Eine zentrale Komponente der Antikörper-vermittelten Zellschädigung ist die Komplementaktivierung. Die Hemmung der terminalen Komplementaktivierung kann das fehlende Bindeglied sein, um möglicherweise sowohl die komplementvermittelte AMR als auch die zelluläre Abstoßung (CR) zu verringern, indem sowohl die entzündlichen Wirkungen sowohl der zirkulierenden Antikörper als auch des Zytokin-induzierten Zelltods gehemmt werden.
Eculizumab ist ein monoklonaler Antikörper, der spezifisch mit hoher Affinität an das Komplementprotein C5 bindet, wodurch dessen Spaltung zu C5a und C5b gehemmt und die Bildung des terminalen Komplementkomplexes C5b-9 verhindert wird. Durch diesen Mechanismus hemmt Eculizumab (Soliris®) die terminale Komplement-vermittelte intravaskuläre Hämolyse bei Patienten mit paroxysmaler nächtlicher Hämoglobinurie.

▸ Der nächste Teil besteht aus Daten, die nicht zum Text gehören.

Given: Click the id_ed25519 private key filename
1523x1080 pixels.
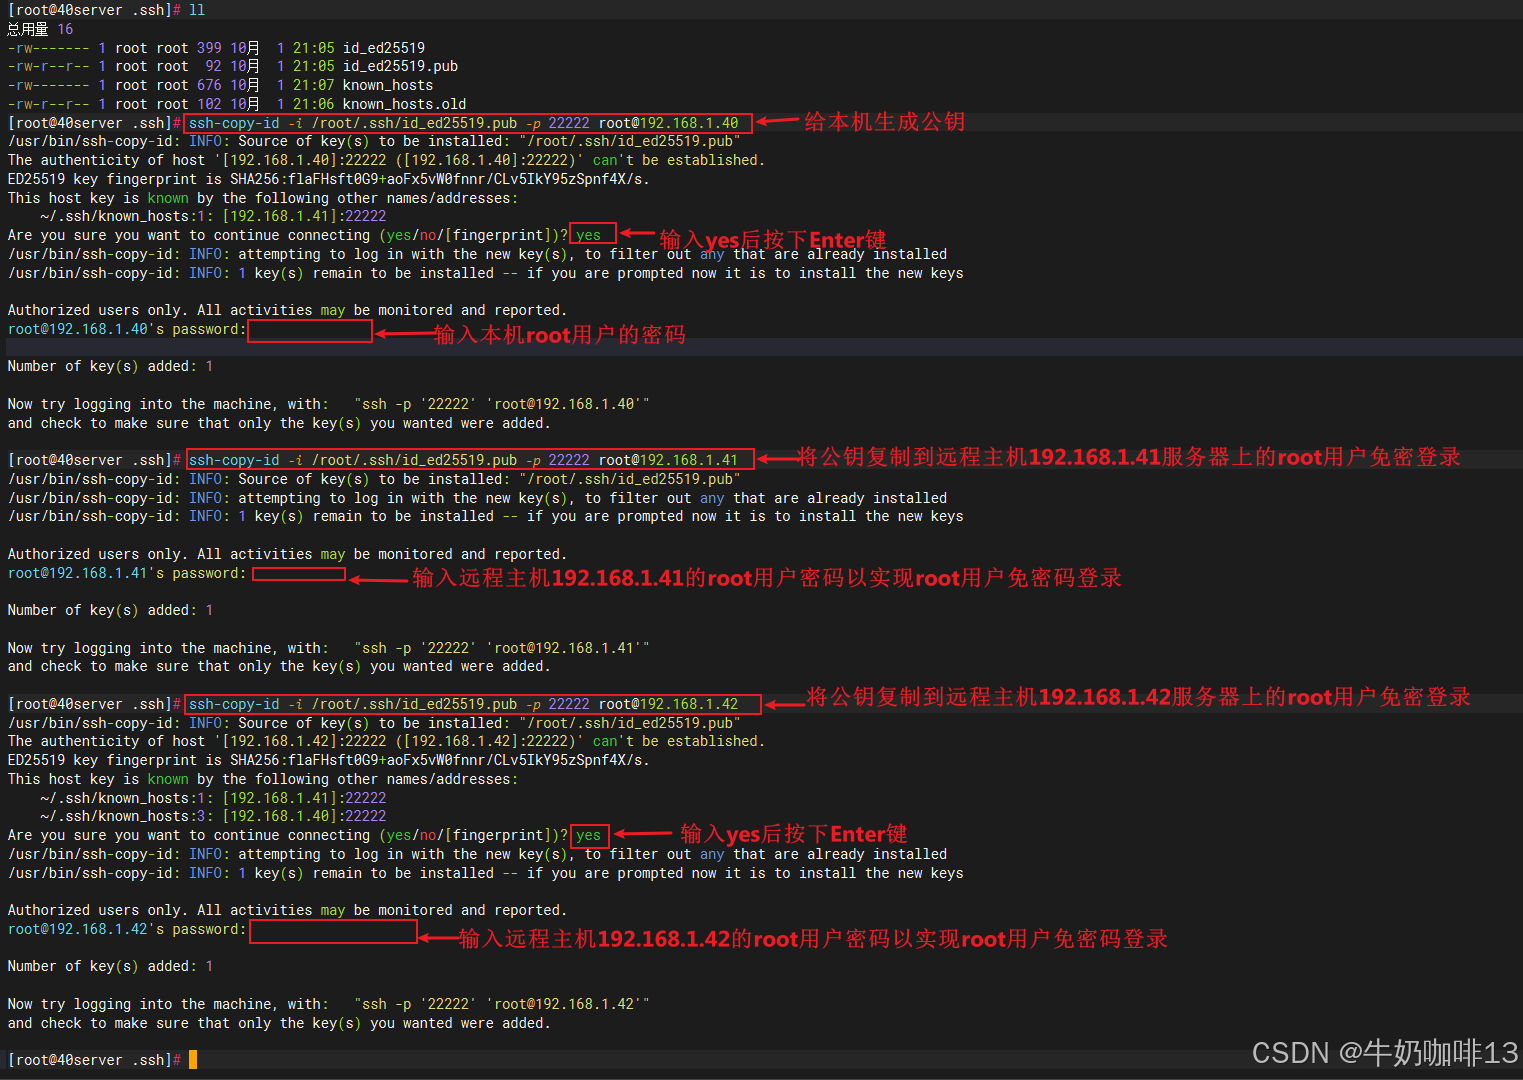Looking at the screenshot, I should [x=383, y=47].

Diese Studie ist eine nicht-randomisierte, offene, Prüfer-initiierte Sicherheits- und Wirksamkeitsstudie, die die De-novo-Anwendung von Eculizumab zusammen mit einer konventionellen Therapie untersucht, um eine Antikörper-vermittelte Abstoßung zu verhindern. Die Dauer der Studie umfasst eine offene Einschreibungsphase und mindestens 12 Monate Nachbeobachtung (nach der Transplantation). Wir stimmen bis zu 45 geeigneten Patienten zu, die hoch „sensibilisiert“ sind und einen Panel-Score für reaktive Antikörper von mehr als 70 % aufweisen, die zuvor oder derzeit nicht in eine andere laufende Studie aufgenommen wurden. Von diesen 45 Teilnehmern werden bis zu 20 dieser Patienten mit Eculizumab (Solaris), dem Studienmedikament, behandelt. Die Verwendung von Eculizumab wird für alle Studien- und Forschungsteilnehmer aus der Praxis entblindet.
Studientyp
Einschreibung (Tatsächlich)
Phase
- Phase 3
Kontakte und Standorte
Studienorte
-
-
California
-
Los Angeles, California, Vereinigte Staaten, 90048
- Cedars Sinai Medical Center, Heart Institute
-
-
Teilnahmekriterien
Zulassungskriterien
Studienberechtigtes Alter
Akzeptiert gesunde Freiwillige
Studienberechtigte Geschlechter
Beschreibung
Einschlusskriterien:
- Der Patient ist ≥ 18 Jahre alt.
- Der Patient hat zu irgendeinem Zeitpunkt vor dem Screening einen Panel-reaktiven Antikörper (PRA) von ≥ 70 %.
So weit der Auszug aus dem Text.